**Requirement:** The output should be exactly the lines from the one containing "18 (493, 526)" through the last line of the records, and only those.

**Records:**
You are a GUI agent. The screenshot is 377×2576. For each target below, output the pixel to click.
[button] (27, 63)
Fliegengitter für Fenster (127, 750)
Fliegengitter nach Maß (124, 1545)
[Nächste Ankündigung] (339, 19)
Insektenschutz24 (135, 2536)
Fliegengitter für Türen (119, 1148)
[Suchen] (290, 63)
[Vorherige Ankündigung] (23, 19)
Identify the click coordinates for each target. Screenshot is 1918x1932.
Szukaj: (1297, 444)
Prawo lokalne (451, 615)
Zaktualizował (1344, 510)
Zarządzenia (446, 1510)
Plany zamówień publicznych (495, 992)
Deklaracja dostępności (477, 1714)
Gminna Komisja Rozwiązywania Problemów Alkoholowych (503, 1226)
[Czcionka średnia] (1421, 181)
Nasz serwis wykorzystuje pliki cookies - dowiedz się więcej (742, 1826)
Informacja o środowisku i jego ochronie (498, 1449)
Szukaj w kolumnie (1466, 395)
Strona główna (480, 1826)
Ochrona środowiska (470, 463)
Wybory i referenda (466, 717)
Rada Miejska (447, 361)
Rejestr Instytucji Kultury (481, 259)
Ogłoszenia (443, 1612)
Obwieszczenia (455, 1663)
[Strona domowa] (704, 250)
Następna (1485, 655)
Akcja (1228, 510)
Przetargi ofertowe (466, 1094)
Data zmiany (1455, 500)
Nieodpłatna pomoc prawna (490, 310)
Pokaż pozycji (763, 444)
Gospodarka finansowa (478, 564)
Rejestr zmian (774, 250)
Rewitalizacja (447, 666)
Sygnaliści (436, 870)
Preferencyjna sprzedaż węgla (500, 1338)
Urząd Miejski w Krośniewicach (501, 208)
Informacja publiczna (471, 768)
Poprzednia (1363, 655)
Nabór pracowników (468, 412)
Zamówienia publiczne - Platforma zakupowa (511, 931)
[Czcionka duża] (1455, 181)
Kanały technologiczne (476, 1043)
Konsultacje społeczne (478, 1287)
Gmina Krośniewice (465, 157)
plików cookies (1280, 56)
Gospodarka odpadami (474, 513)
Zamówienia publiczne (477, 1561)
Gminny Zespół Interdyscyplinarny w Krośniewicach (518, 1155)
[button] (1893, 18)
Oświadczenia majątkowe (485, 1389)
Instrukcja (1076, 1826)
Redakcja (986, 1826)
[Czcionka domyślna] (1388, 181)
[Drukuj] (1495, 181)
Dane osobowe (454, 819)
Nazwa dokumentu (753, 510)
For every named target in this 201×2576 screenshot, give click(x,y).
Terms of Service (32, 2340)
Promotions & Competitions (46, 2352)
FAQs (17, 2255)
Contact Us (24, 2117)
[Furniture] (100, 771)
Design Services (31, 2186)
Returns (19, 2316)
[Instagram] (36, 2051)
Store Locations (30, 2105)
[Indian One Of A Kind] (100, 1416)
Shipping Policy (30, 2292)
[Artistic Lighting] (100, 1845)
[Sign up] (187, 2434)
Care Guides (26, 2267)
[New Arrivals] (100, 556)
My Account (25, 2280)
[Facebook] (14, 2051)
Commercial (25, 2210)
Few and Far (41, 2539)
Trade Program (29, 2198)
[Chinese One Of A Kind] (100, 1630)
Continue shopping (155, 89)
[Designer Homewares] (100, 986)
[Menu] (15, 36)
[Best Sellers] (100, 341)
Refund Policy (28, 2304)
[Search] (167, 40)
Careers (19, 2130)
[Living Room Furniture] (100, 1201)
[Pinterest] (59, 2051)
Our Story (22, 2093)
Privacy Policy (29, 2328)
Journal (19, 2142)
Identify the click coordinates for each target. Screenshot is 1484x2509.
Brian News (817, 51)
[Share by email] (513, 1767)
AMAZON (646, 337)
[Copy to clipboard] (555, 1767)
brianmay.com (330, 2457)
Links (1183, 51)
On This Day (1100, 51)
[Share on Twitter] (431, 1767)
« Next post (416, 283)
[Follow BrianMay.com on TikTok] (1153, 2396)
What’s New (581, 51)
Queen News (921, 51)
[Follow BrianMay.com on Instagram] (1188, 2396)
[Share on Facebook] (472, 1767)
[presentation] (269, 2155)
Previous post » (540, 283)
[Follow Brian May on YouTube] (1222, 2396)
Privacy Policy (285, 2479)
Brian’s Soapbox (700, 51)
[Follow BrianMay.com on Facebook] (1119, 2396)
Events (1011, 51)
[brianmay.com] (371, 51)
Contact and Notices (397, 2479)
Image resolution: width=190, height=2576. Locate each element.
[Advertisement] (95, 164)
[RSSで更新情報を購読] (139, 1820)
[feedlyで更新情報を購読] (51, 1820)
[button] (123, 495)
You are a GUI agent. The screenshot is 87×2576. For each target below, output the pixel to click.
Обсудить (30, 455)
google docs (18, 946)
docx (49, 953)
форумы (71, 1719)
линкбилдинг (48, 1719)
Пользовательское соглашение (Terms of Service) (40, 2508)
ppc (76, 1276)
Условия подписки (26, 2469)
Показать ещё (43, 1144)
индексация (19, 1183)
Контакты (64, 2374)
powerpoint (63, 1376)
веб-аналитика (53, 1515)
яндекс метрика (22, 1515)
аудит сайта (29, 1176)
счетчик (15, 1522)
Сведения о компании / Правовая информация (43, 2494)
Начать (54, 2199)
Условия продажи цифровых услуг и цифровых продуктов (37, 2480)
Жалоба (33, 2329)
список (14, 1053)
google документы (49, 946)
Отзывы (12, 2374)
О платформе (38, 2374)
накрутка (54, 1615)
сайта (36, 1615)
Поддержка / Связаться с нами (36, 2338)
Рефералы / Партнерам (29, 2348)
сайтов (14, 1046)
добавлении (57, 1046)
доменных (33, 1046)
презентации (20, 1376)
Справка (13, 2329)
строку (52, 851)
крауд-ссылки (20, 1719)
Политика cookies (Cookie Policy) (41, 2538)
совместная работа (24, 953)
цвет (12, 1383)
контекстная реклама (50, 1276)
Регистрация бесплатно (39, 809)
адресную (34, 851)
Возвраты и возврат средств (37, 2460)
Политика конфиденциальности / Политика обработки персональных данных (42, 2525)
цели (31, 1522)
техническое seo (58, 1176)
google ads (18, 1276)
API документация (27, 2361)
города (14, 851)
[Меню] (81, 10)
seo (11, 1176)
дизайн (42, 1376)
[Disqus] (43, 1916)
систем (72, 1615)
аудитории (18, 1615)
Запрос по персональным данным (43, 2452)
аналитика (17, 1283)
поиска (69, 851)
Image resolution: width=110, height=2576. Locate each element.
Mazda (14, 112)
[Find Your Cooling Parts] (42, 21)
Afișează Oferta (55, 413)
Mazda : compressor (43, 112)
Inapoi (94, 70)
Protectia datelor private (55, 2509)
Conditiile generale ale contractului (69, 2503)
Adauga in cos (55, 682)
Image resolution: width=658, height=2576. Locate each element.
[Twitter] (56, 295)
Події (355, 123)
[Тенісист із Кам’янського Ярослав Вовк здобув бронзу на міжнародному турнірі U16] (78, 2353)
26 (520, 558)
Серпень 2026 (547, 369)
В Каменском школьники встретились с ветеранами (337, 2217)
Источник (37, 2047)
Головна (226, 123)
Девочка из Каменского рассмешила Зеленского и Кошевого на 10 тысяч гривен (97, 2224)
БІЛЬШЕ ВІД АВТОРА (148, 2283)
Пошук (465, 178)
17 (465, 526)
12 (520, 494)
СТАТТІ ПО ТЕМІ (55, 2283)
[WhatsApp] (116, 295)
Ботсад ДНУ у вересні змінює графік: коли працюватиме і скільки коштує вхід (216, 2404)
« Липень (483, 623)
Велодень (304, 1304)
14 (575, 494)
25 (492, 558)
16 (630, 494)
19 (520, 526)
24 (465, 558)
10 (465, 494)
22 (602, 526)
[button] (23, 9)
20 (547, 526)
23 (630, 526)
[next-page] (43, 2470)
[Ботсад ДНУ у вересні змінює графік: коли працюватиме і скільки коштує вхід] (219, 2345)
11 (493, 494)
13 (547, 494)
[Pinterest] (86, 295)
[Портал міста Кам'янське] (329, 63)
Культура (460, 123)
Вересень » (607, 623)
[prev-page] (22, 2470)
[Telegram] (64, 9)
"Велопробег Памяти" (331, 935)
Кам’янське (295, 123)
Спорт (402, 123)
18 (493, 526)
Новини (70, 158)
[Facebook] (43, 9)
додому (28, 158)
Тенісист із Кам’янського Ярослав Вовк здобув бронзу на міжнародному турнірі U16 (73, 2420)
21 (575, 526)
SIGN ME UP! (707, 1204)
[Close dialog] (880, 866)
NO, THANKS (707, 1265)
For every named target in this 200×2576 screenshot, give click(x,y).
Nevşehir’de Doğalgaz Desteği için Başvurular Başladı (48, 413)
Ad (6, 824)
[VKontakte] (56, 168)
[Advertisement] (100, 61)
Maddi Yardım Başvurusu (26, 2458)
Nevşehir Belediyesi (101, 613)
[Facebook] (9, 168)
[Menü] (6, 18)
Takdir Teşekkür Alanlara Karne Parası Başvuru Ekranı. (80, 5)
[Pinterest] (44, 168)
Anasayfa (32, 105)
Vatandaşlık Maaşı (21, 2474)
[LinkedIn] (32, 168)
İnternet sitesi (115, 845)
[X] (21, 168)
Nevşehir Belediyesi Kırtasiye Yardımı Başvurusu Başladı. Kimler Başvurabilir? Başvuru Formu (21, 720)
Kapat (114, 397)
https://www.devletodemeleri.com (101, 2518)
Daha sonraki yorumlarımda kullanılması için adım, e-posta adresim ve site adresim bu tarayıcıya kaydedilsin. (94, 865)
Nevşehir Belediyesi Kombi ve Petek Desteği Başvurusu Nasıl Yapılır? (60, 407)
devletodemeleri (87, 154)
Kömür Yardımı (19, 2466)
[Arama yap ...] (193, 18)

**Written response:**
18 (493, 526)
Новини (70, 158)
[Facebook] (43, 9)
додому (28, 158)
Тенісист із Кам’янського Ярослав Вовк здобув бронзу на міжнародному турнірі U16 (73, 2420)
21 (575, 526)
SIGN ME UP! (707, 1204)
[Close dialog] (880, 866)
NO, THANKS (707, 1265)
For every named target in this 200×2576 screenshot, give click(x,y).
Nevşehir’de Doğalgaz Desteği için Başvurular Başladı (48, 413)
Ad (6, 824)
[VKontakte] (56, 168)
[Advertisement] (100, 61)
Maddi Yardım Başvurusu (26, 2458)
Nevşehir Belediyesi (101, 613)
[Facebook] (9, 168)
[Menü] (6, 18)
Takdir Teşekkür Alanlara Karne Parası Başvuru Ekranı. (80, 5)
[Pinterest] (44, 168)
Anasayfa (32, 105)
Vatandaşlık Maaşı (21, 2474)
[LinkedIn] (32, 168)
İnternet sitesi (115, 845)
[X] (21, 168)
Nevşehir Belediyesi Kırtasiye Yardımı Başvurusu Başladı. Kimler Başvurabilir? Başvuru Formu (21, 720)
Kapat (114, 397)
https://www.devletodemeleri.com (101, 2518)
Daha sonraki yorumlarımda kullanılması için adım, e-posta adresim ve site adresim bu tarayıcıya kaydedilsin. (94, 865)
Nevşehir Belediyesi Kombi ve Petek Desteği Başvurusu Nasıl Yapılır? (60, 407)
devletodemeleri (87, 154)
Kömür Yardımı (19, 2466)
[Arama yap ...] (193, 18)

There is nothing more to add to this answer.